### PASSAGE SHOWN
☆ ☆ ☆ ☆ ☆

CIBAC Party List
Citizens' Battle Againts Curruption
CIBAC Briefing Papers (Quantitative Restrictions on Rice) PDF Print
Thursday, 12 April 2007
Part 1 is about the rice sector situation in general (mostly taken from the book “The Ties that Bind: Population and Development in the Philippines. Part 2 deals with the impending removal or extension of quantitative restrictions on rice (based on the joint PIDS-CPBD economic forum series entitled “Can the Poor benefit from the Removal of QR on Rice?”). Part 3 includes proposals for legislative actions.  

PART 1

The rice sector in the Philippines has grown malnourished. Sadly, after the technological advances in the green revolution of the 1970s, the Philippines went from being almost self-sufficient in rice production to a net importer of rice from countries like Viet Nam and the United States (Sevilla, 2004). Production and productivity have steadily declined. The price of rice in the country now ranks among the highest in the region. Rice production growth rate is now lower than that of the population. And yet, the government is pursuing short-term measures of price interventions through the NFA (buy high from farmers-sell low to consumers-store long to stabilize prices). According to those who oppose the policy of price interventions, the government should concentrate on longer-term solutions of increasing yield sizes and improving productivity. But who knows what strategy would work? Nothing is constant but the misery of our poor Filipino farmers who remained “IKIT” - isang kahig, isang tuka.  Let us balance the equation by taking a neutral view on the situation of the rice sector: 

 

1. Our Commitment. Our government is committed to the attainment of sustainable food security to be a primal objective of a national development policy. One of the components of the government’s food security policy is the production of rice at a level considered as “self-sufficient”.

 

2. Rice self-sufficiency. Self-sufficiency in the production of rice is an explicit national policy of our government as codified in RA 8435 or the Agriculture and Fisheries Modernization Act of 1997.

☆ ☆ ☆ ☆ ☆

### WRITTEN EXERCISE 1
Repeat word for word the part of the CIBAC briefing paper on rice that opens with the words containing "CIBAC Party List" and closes with "for legislative actions.".
### WRITTEN EXERCISE 2
In the CIBAC briefing paper on rice, which law codifies rice self-sufficiency as an explicit national policy?

### ENTRIES PROVIDED
☆ ☆ ☆ ☆ ☆

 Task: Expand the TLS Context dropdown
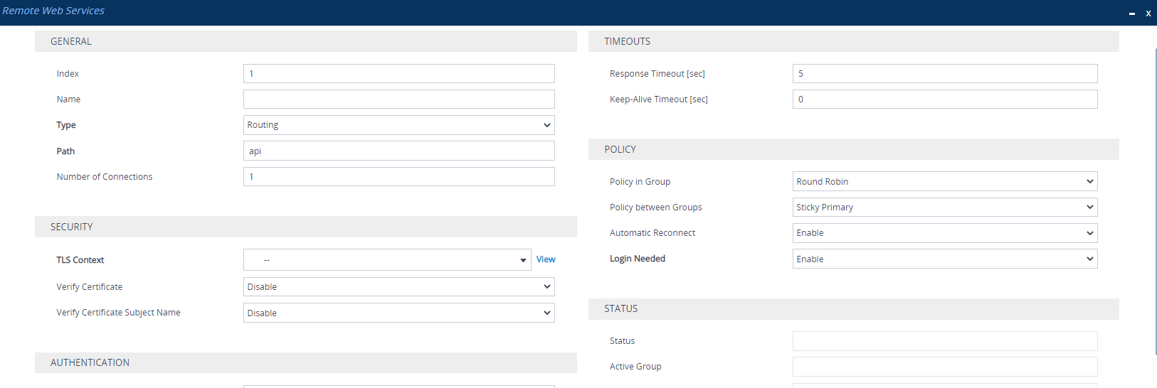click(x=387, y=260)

☆ ☆ ☆ ☆ ☆

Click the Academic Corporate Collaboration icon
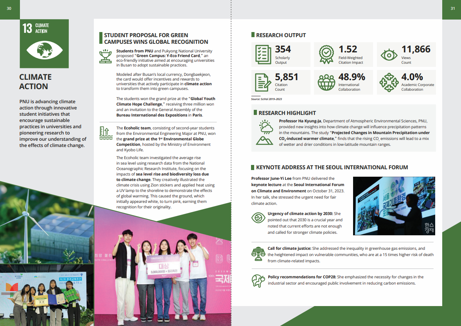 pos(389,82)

☆ ☆ ☆ ☆ ☆

### RIGHT ANSWER 1
CIBAC Party List
Citizens' Battle Againts Curruption
CIBAC Briefing Papers (Quantitative Restrictions on Rice) PDF Print
Thursday, 12 April 2007
Part 1 is about the rice sector situation in general (mostly taken from the book “The Ties that Bind: Population and Development in the Philippines. Part 2 deals with the impending removal or extension of quantitative restrictions on rice (based on the joint PIDS-CPBD economic forum series entitled “Can the Poor benefit from the Removal of QR on Rice?”). Part 3 includes proposals for legislative actions.

### RIGHT ANSWER 2
RA 8435, the Agriculture and Fisheries Modernization Act of 1997.